Item 13.  Certain Relationships and Related Transactions.
- -------   ---------------------------------------------- 

     (a)  Transactions with Management and Others.
          --------------------------------------- 

     Pacific purchases, at TCIC's cost, certain pay television and other
programming through an indirect subsidiary of TCIC. Charges for such programming
were $124,054,000 during the year ended December 31, 1997, and are included in
operating expenses in the accompanying financial statements.

     TCI provides certain administrative and other services to Pacific pursuant
to a services agreement effective August 1, 1996, entered into among TCI, TCIC,
and Pacific (the "Services Agreement").  The Services Agreement provides that,
for so long as TCI continues to beneficially own shares of Pacific's Common
Stock representing at least a majority in voting power of the outstanding shares
of capital stock of Pacific entitled to vote generally in the election of
directors, TCI will continue to provide in the same manner, and on the same
basis as is generally provided, from time to time, to other participating TCI
subsidiaries, benefits and administrative services to Pacific's employees.  In
this regard, Pacific is allocated that portion of TCI's compensation expense
attributable to benefits extended to employees of Pacific.

     Pursuant to the Services Agreement, Pacific reimburses TCI for all direct
expenses incurred by TCI in providing such services and a pro rata share of all
indirect expenses incurred by TCI in connection with the rendering of such
services, including a pro rata share of the salary and other compensation of TCI
employees performing services for Pacific and general overhead expenses. Charges
for expenses incurred in connection with the Services Agreement were $32,446,000
during the year ended December 31, 1997, and are included in selling, general
and administrative expenses in the accompanying financial statements. The
obligations of TCI to provide services under the Services Agreement (other than
TCI's obligation to allow Pacific's employees to participate in TCI's employee
benefit plans) will continue in effect until terminated by any party to the
Services Agreement upon at least 60 days' notice.

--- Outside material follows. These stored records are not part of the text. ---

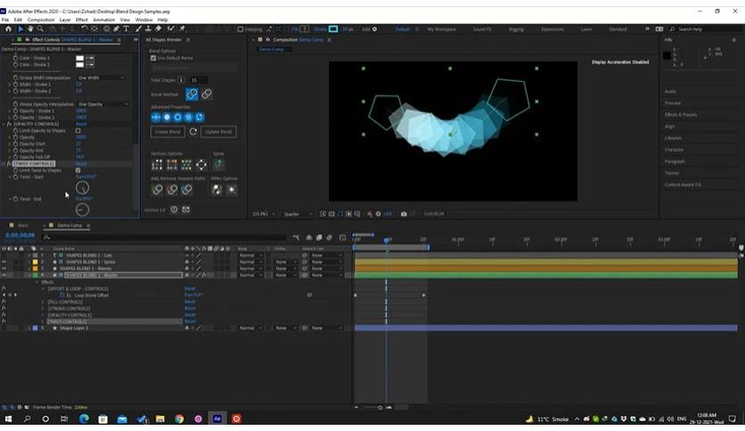Viewport: 745px width, 431px height.
Task: Open After Effects from the Windows taskbar
Action: (217, 419)
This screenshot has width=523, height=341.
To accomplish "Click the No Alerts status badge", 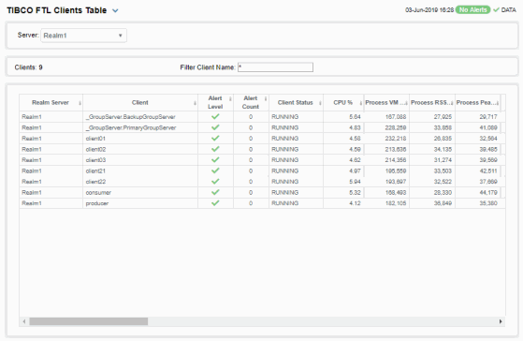I will tap(473, 10).
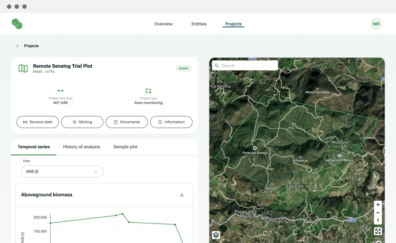396x243 pixels.
Task: Zoom in on the map
Action: click(378, 205)
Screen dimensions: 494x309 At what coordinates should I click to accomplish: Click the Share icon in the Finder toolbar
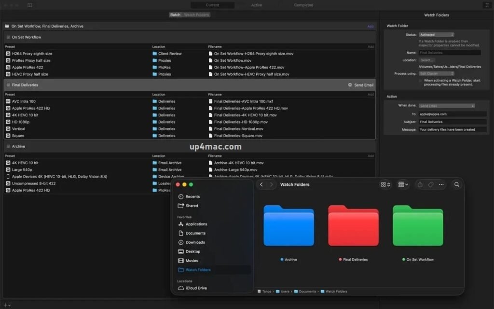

     Pacific is included in the consolidated federal income tax return of TCI.
Income tax expense or benefit for Pacific is based on those items in the
consolidated calculation applicable to Pacific. Intercompany income tax
allocation represents an apportionment of tax expense or benefit (other than
deferred taxes) among the subsidiaries of TCI in relation to their respective
amounts of taxable earnings or losses. The payable or receivable arising from
the intercompany income tax allocation is recorded as an increase or decrease in
amounts due to TCIC. During the year ended December 31, 1997, Pacific was
allocated an intercompany income tax expense of $12,507,000.

     Pacific recorded $23,819,000 of interest expense for the year ended
December 31, 1997, related to an intercompany amount due to TCIC.

     In 1996, Pacific transferred its investment in TCG San Francisco and TCG
Seattle to TCI Development Corporation, a subsidiary of TCI, in exchange for a
$47,300,000 note receivable. Such note bears interest at 10.5% per annum and is
included as a reduction of the amount due to TCIC in the accompanying financial
statements. No gain or loss was recognized in connection with such transfer.
During the year ended December 31, 1997, interest income related to the note
receivable aggregated $5,035,000.

     Pacific believes that the foregoing business dealings with TCI, TCIC and
any of their respective subsidiaries during 1997 have been based upon terms no
less advantageous to Pacific than those which would have been available in
dealing with unaffiliated persons.

                                     III-13
<PAGE>
 
      (b) Certain Business Relationships
          ------------------------------

     Jerome H. Kern, a director of Pacific, is special counsel with the law firm
of Baker & Botts, L.L.P., the principal outside counsel for Pacific and TCI.
Fees paid to Baker & Botts, L.L.P. by TCI and its consolidated subsidiaries
(including Pacific) did not exceed five percent of such firm's gross revenues
for the 1997 fiscal year.

     (c)  Indebtedness of Management
          --------------------------

          None.

                                     III-14
<PAGE>
 
                                   PART IV.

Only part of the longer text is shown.